ETL pipeline automates the collection of tweets with the hashtag #OnThisDay, analyzes their sentiment, and stores the results in PostgreSQL and MongoDB. It sends notifications to Slack for tweets with a sentiment score above a specified threshold, ensuring timely insights and efficient data management.
This workflow is ideal for:
- Social Media Managers: To monitor and analyze tweets related to specific topics, such as #OnThisDay, and engage with followers based on sentiment.
- Data Analysts: To gather and store tweet data in PostgreSQL and MongoDB for further analysis and reporting.
- Marketers: To track sentiment around their brand or campaigns on Twitter, allowing for timely responses.
- Developers: To integrate different data sources and automate notifications through Slack.
This workflow addresses the challenge of efficiently gathering, analyzing, and responding to social media content.

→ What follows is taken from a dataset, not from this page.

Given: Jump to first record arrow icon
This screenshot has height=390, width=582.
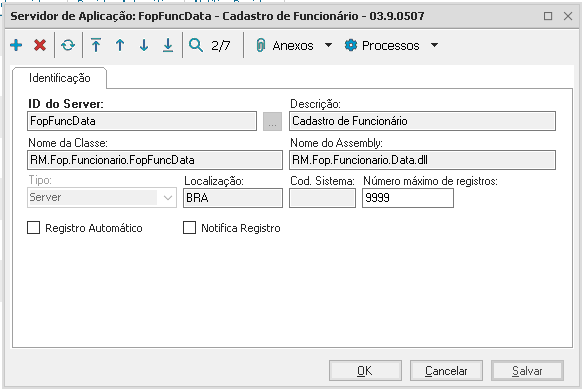Looking at the screenshot, I should pyautogui.click(x=96, y=45).
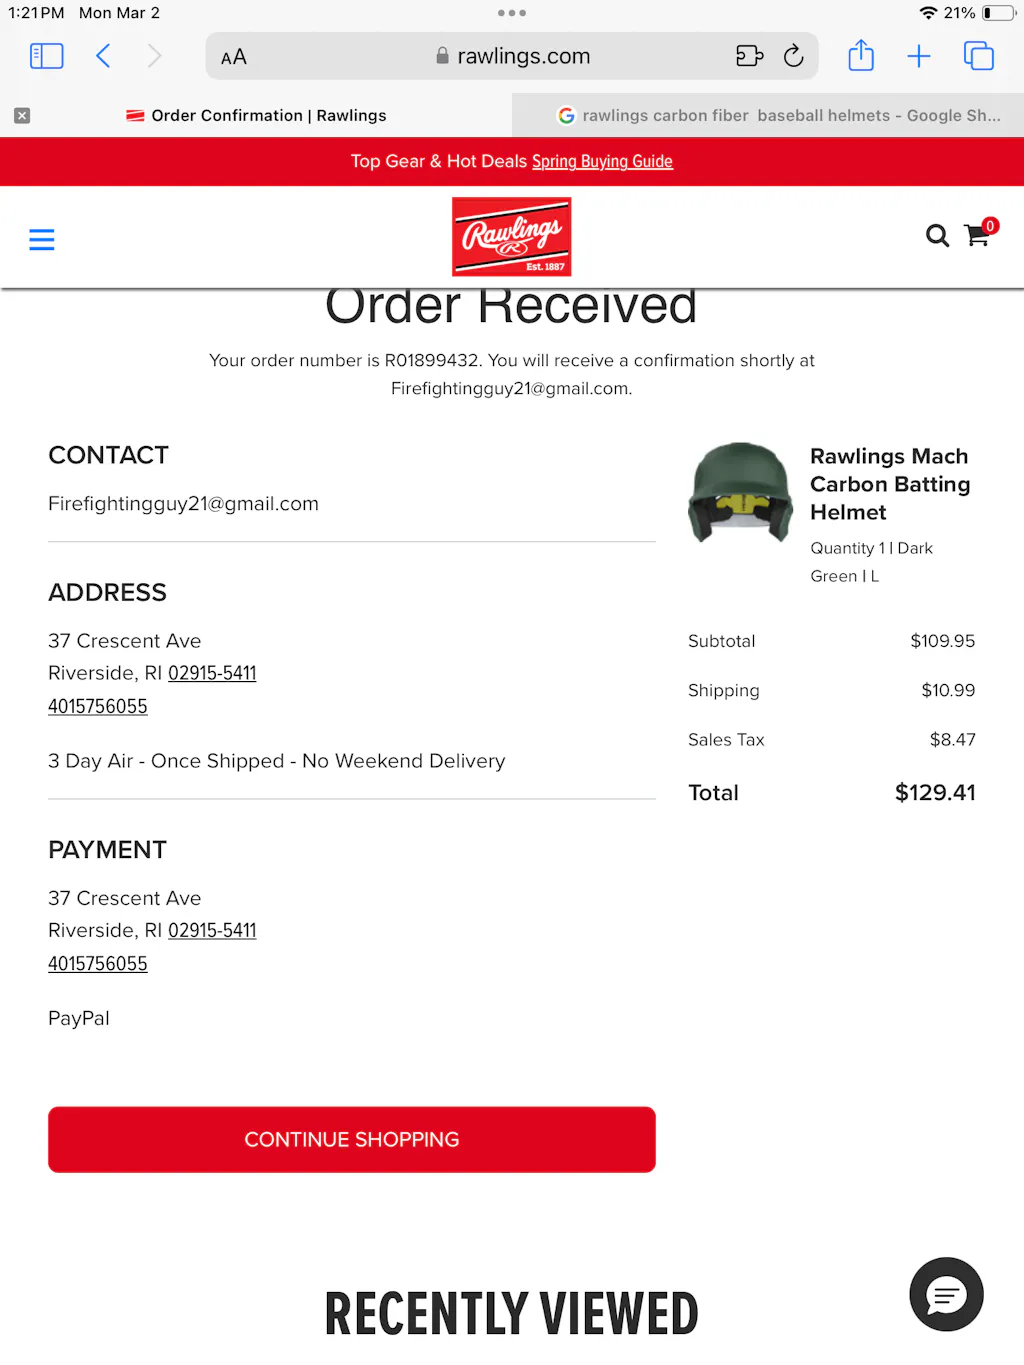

It automates the process of:
- Collecting tweets containing #OnThisDay.
- Storing relevant data in both PostgreSQL and MongoDB.
- Analyzing sentiment using Google Cloud Natural Language.
- Sending notifications to a Slack channel when certain sentiment thresholds are met, ensuring timely engagement.
Users can customize this workflow by:
- Changing the Search Text: Modify the searchText
parameter in the Twitter node to track different hashtags or keywords.
- Adjusting the Sentiment Threshold: Update the condition in the IF node to change the sentiment score threshold for notifications.
- Modifying the Notification Message: Customize the text
parameter in the Slack node to change how notifications are formatted.
- Altering the Schedule: Adjust the triggerTimes
in the Cron node to run the workflow at different times or frequencies.
- Expanding Data Storage: Add more fields in the Postgres and MongoDB nodes to capture additional tweet attributes as needed.